View this Project on Github

Python utility for downloading files from an archive on the Internet Archive. Uses the internetarchive package for downloading files. Utilizes multiprocessing to download multiple files simultaneously and speed up the download of archives with a large number of files.

Details

An archive download requires specifying the identifier of the archive. The identifier tag can be found on the archive's details page. Additionally, a glob string may be specified to filter which items to download from an archive. The user must specify a location for the download to be output on disk.

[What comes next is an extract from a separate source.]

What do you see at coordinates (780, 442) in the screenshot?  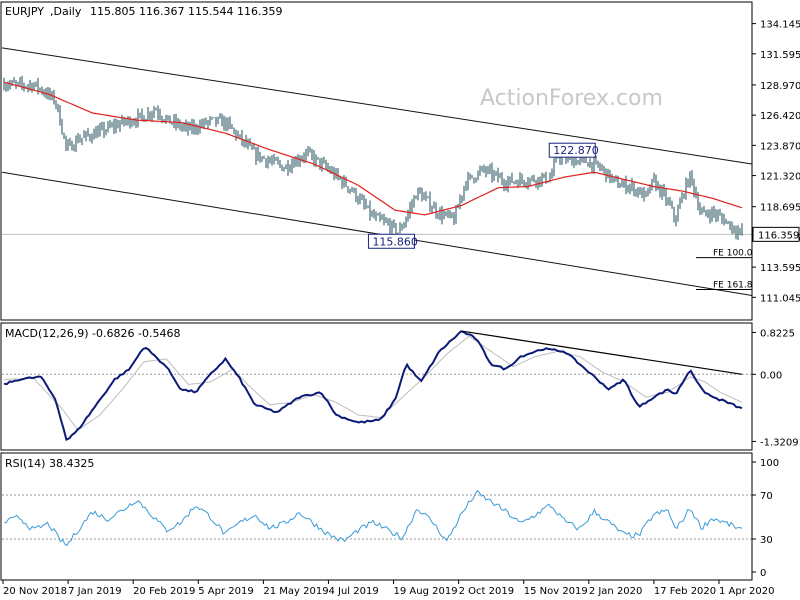 I see `macd-tick-label: -1.3209` at bounding box center [780, 442].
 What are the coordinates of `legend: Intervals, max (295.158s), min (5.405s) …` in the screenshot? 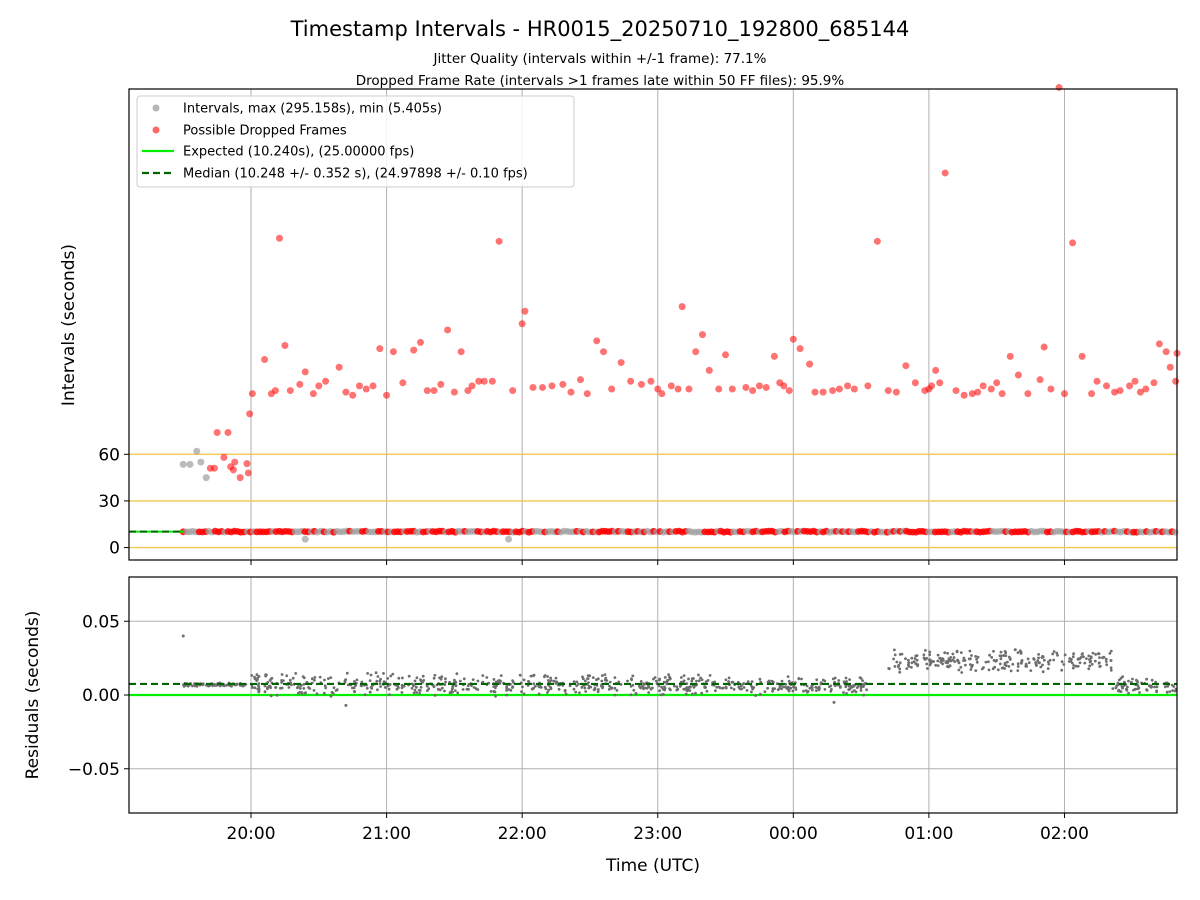 It's located at (356, 142).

The ArchiveDownloader class speeds up the downloading of an archive with a large number of files by splitting the files to download among simultaneous processes. This allows multiple files to be downloaded at the same time, increasing the total bandwidth available. By default, the ArchiveDownloader class will use 4 processes, but this number can be increased or decreased by specifying the process_num parameter.

Usage

Can be used by either running archive_downloader.py with required arguments or by importing the ArchiveDownloader class into your own program.

Class Usage

To use the class in your own code, simply from archive_downloader import ArchiveDownloader and initialize an instance of the class with the desired parameters. Call the function download_archive() to initiate the download task. Use the `set_param()` function to change the parameters before another download task.

Command Line Usage

Command Line Arguments


                -i, --identifier
                    type=str
                    Required
                    Identifier of archive item to download from.
            

                -o, --output_loc
                    type=str
                    Required
                    Output location to download items to.
            

                -g, --glob_str
                    type=str
                    Default: None
                    Glob string to filter items within archive for download.
            

                -p, --process_num
                    type=int
                    Default: 4
                    Number of simultaneous download processes to run.
            

Example Command Line Usage

The command python archive_downloader.py -i example_archive_item -o C:\My_Output_Folder -g "*.jpg" -p 16 will download jpg files from "example_archive_item" to the folder "C:\My_Output_Folder" using 16 processes.